44は旋回フレーム34の左前側に搭載された第2の実施の形態による超小旋回型のキャブである。このキャブ44は、旋回したときに下部走行体2の車幅内に収まるように、その左側面側が前側に向けて右側に円弧状に湾曲している。これにより、キャブ44は、下部走行体2が走行可能な場所であれば、周囲の部材と干渉することなく、旋回動作することができる。
かくして、このように構成された第2の実施の形態においても、前述した第1の実施の形態とほぼ同様の作用効果を得ることができる。特に、第2の実施の形態では、第1の実施の形態による後方超小旋回型の油圧ショベル1の旋回フレーム11を構成する左縦板14の後縦板16を、超小旋回型の油圧ショベル31の旋回フレーム34に共通部品として用いることができる。これにより、旋回フレーム34の部品点数を削減でき、組立作業性の向上、製造コストの低減等を図ることができる。
次に、図11および図12は、本発明の第3の実施の形態を示している。

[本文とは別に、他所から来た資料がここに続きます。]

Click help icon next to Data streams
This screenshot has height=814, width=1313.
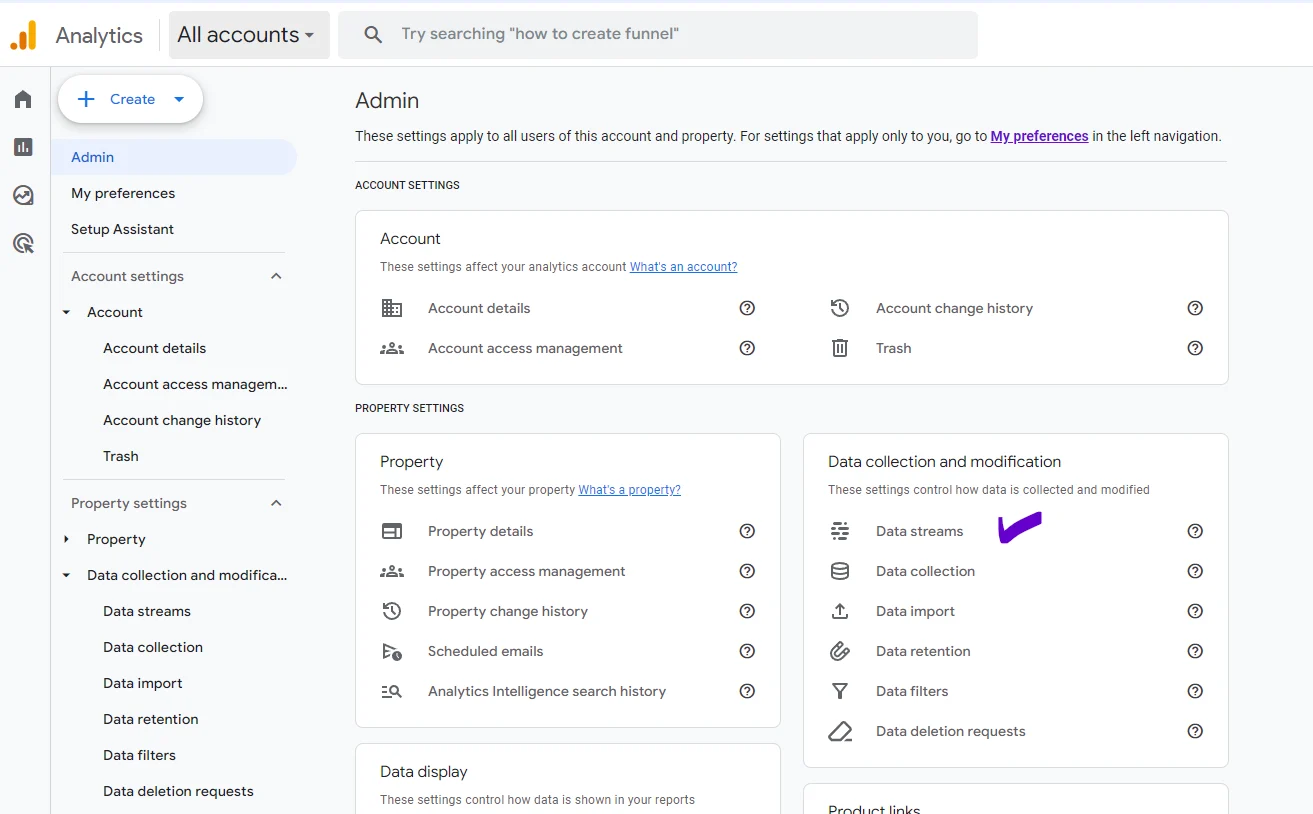pyautogui.click(x=1194, y=531)
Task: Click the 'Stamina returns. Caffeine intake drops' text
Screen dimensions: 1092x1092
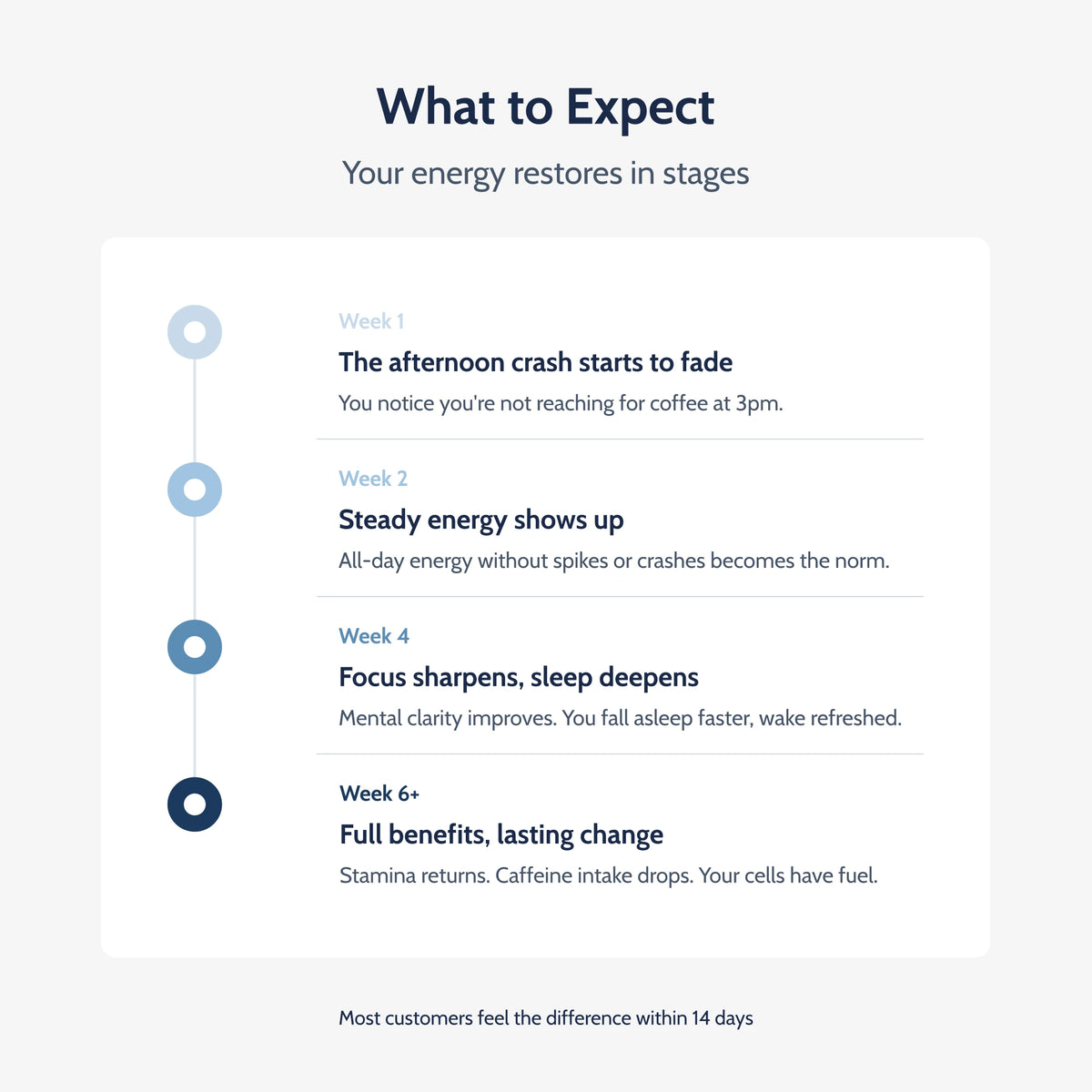Action: point(609,876)
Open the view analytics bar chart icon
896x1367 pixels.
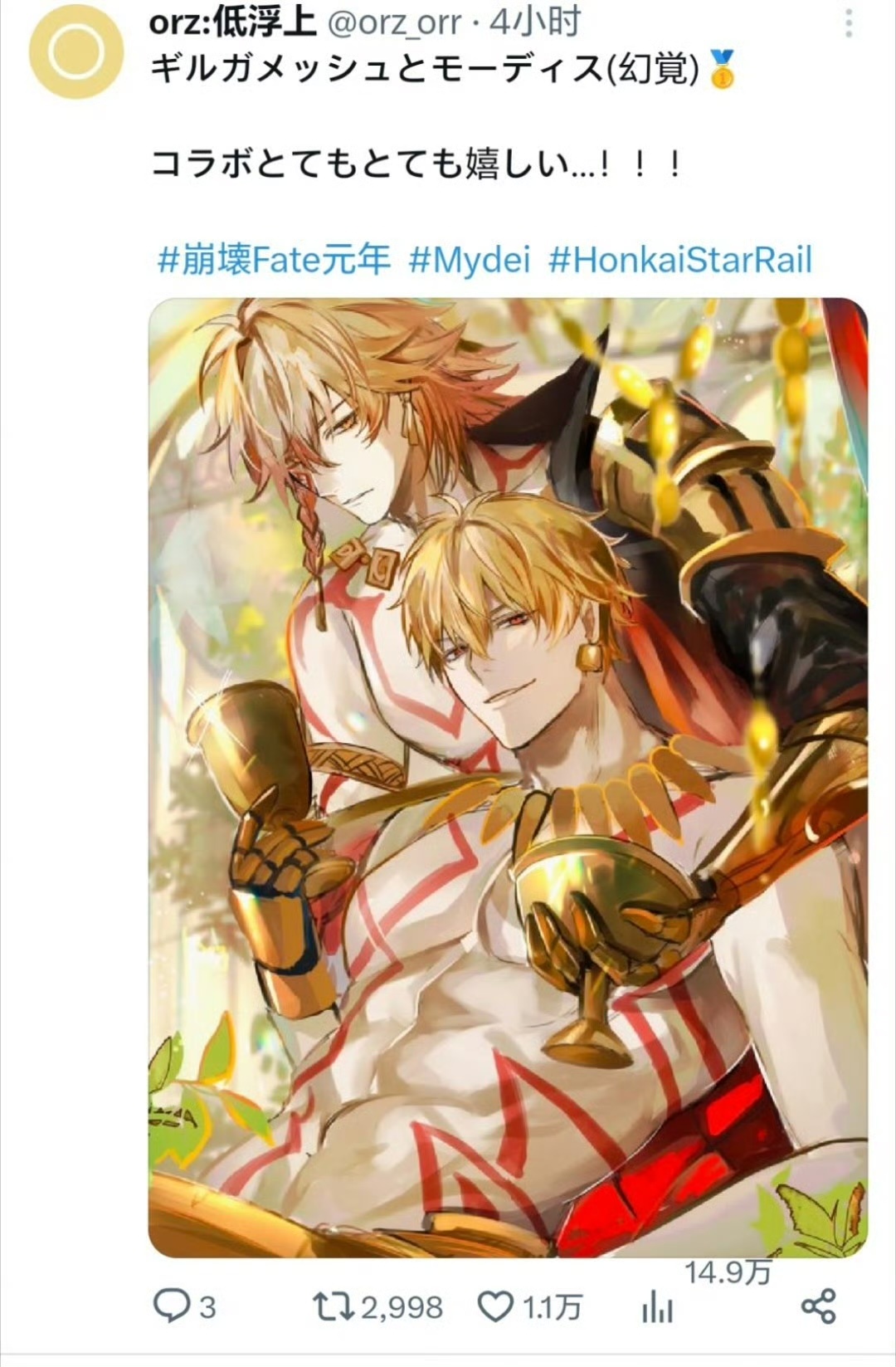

本実施の形態の特徴は、前述した第1の実施の形態による左縦板の後縦板を、後方小旋回型の油圧ショベルの旋回フレームに共通の部品として使用したことにある。なお、第3の実施の形態では、前述した第1の実施の形態と同一の構成要素に同一の符号を付し、その説明を省略するものとする。
図11において、51は第3の実施の形態による油圧ショベルを示している。この油圧ショベル51は、上部旋回体52が旋回動作したときにその後側が下部走行体2の車幅から大きく突出しないように構成されている。また、本実施の形態による後方小旋回型の油圧ショベル51は、前側にスイング式の作業装置53を備えている。

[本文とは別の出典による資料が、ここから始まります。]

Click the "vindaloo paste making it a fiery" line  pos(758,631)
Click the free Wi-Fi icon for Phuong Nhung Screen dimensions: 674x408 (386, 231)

また、後方小旋回型の油圧ショベル51は、第1の実施の形態による後方超小旋回型の油圧ショベル1と、作業装置53、上部旋回体52の旋回フレーム54等が相違している。一方、後方小旋回型の油圧ショベル51は、第1の実施の形態による後方超小旋回型の油圧ショベル1の旋回フレーム11を構成する左縦板14の後縦板16を共通の部品として使用している。
ここで、スイング式の作業装置53は、後述の旋回フレーム54の前部に左,右方向に揺動可能に取付けられたスイングポスト53Aと、該スイングポスト53Aに俯仰動可能に取付けられたブーム53Bと、該ブーム53Bの先端部に回動可能に取付けられたアーム53Cと、該アーム53Cの先端部に可動可能に取付けられたバケット53Dと、これらを駆動するブームシリンダ53E、アームシリンダ53F、バケットシリンダ53G、スイングシリンダ(図示せず)とにより構成されている。

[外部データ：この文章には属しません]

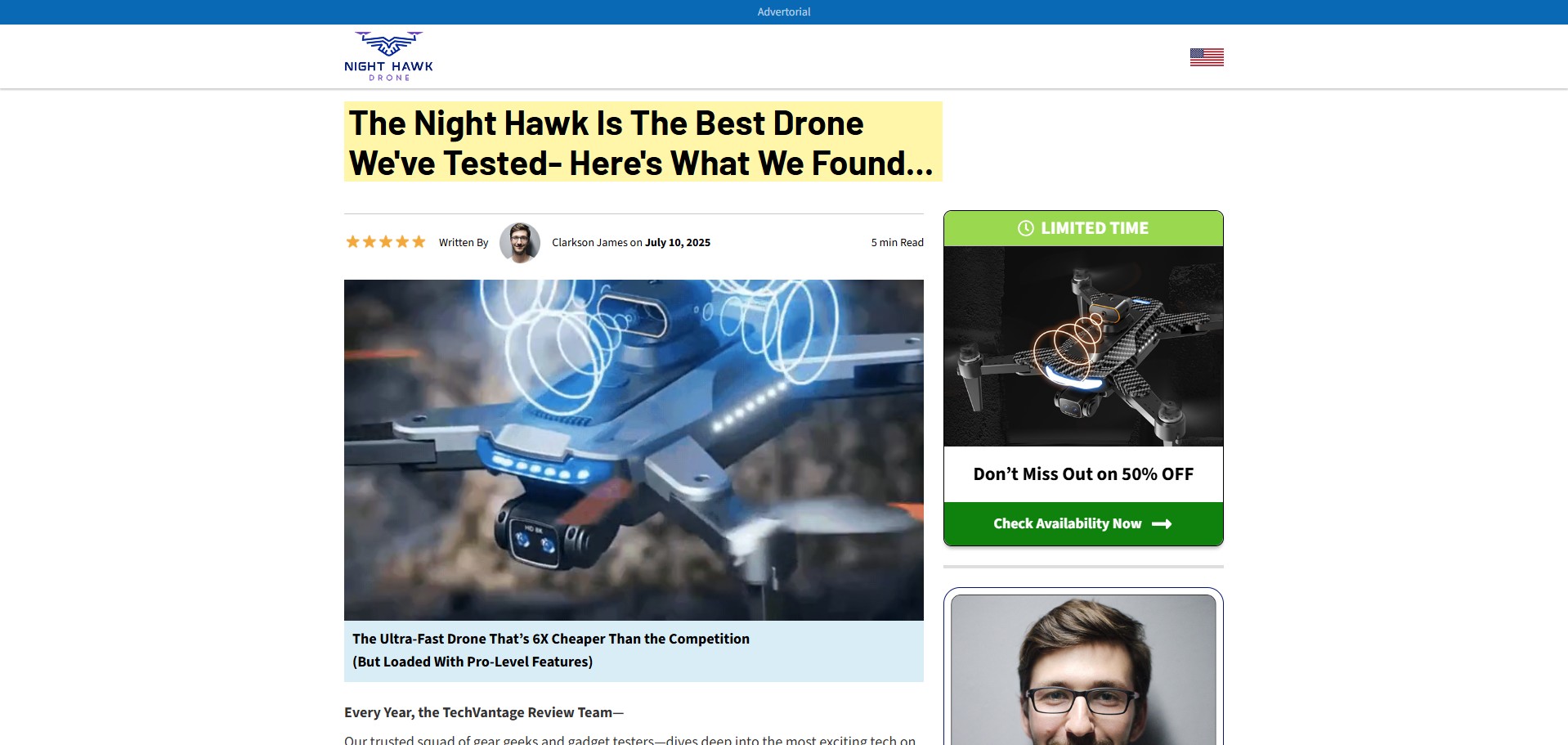1568x745 pixels.
Task: Click the Ultra-Fast Drone caption box
Action: pos(634,651)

54は上部旋回体52のベースとなる第3の実施の形態によるフレーム構造体としての旋回フレームを示している。この後方小旋回型の旋回フレームは、図12に示すように、後述の中央フレーム55、左フレーム62、右フレーム63等により構成されている。ここで、後方小旋回型の旋回フレーム54には、第1の実施の形態による左縦板14の後縦板16が共通の部品として使用されている。
55は後方小旋回型の旋回フレーム54の中央フレームである。この中央フレーム55は、底板56と、折曲部57A、前側部57Bおよび後側部57Cからなる左縦板57と、該左縦板57の前側部57Bをなす前縦板58と、左縦板57の後側部57Cをなす前述の後縦板16と、右縦板59、4個のエンジン取付部60A,60B,60C,60D(全体としてエンジン取付部60という)等とにより構成されている。また、中央フレーム55には、左,右の縦板57,59の前側に位置して作業装置53のスイングポスト53Aを支持する作業装置取付部としてのポスト支持部61が設けられている。
ここで、中央フレーム55は、第1の実施の形態による中央フレーム12の後縦板16を共通部品として使用することができる。また、底板56には、旋回動作したときの旋回中心56Aがあり、この旋回中心56Aとエンジン取付部60との間の途中箇所に前縦板58と後縦板16の折曲げ位置が配置されている。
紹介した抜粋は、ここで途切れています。